▸ **Exercise details**
Collect every line of the entries below that contains the string "item", treating uppercase and lowercase letters as different.

▸ **Supplied records**
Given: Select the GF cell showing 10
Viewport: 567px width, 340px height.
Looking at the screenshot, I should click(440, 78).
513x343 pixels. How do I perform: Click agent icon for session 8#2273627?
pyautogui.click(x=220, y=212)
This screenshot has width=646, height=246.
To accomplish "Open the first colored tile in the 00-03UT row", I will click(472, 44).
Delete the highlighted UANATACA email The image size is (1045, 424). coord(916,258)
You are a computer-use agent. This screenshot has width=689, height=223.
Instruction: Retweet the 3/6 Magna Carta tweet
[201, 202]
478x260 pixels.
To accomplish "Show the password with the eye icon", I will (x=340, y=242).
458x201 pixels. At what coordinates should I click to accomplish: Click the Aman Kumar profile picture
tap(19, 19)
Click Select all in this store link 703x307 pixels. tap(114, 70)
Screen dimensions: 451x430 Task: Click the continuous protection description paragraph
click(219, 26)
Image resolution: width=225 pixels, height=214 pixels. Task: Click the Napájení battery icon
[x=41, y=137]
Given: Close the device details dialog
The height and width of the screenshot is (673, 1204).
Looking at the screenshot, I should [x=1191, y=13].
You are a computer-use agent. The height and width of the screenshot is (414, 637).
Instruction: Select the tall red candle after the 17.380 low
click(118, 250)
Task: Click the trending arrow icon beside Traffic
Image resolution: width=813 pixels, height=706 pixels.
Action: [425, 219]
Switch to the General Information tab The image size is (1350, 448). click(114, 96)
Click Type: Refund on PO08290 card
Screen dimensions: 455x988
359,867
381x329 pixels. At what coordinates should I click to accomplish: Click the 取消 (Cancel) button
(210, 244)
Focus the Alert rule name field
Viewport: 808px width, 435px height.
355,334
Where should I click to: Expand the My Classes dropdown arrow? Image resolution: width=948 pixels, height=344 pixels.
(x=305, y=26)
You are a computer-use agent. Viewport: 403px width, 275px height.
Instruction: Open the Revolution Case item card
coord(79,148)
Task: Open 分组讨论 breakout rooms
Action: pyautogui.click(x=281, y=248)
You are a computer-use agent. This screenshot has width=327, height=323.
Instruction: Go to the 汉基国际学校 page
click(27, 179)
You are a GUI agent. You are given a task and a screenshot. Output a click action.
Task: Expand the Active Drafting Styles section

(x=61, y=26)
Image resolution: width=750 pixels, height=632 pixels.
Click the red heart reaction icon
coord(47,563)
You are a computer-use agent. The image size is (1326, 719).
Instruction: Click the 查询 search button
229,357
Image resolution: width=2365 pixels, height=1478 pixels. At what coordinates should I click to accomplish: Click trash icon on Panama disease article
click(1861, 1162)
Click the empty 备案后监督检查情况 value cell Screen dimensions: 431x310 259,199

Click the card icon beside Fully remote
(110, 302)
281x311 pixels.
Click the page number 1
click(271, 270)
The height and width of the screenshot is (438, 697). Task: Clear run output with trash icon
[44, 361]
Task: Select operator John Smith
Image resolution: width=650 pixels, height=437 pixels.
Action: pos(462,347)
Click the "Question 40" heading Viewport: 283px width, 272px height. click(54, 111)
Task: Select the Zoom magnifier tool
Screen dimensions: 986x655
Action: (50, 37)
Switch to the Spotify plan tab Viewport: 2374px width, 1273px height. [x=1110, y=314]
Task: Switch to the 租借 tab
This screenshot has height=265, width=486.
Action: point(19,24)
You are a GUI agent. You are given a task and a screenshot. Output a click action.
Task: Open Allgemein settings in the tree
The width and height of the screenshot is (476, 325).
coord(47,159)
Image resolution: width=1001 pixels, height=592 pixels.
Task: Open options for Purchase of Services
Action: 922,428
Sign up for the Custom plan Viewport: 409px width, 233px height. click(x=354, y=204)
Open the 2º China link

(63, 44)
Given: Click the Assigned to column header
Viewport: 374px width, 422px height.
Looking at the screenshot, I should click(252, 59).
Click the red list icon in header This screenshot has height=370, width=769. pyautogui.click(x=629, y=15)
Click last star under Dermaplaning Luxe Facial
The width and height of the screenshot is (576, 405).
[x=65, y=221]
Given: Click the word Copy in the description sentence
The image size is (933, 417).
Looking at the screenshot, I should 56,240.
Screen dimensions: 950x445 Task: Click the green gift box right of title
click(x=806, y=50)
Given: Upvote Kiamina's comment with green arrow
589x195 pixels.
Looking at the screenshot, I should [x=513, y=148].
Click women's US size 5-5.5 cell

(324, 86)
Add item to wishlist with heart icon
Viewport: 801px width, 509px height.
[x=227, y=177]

▸ **Reply**
Instruction: Open the Revolution Case item card
Add item to wishlist with heart icon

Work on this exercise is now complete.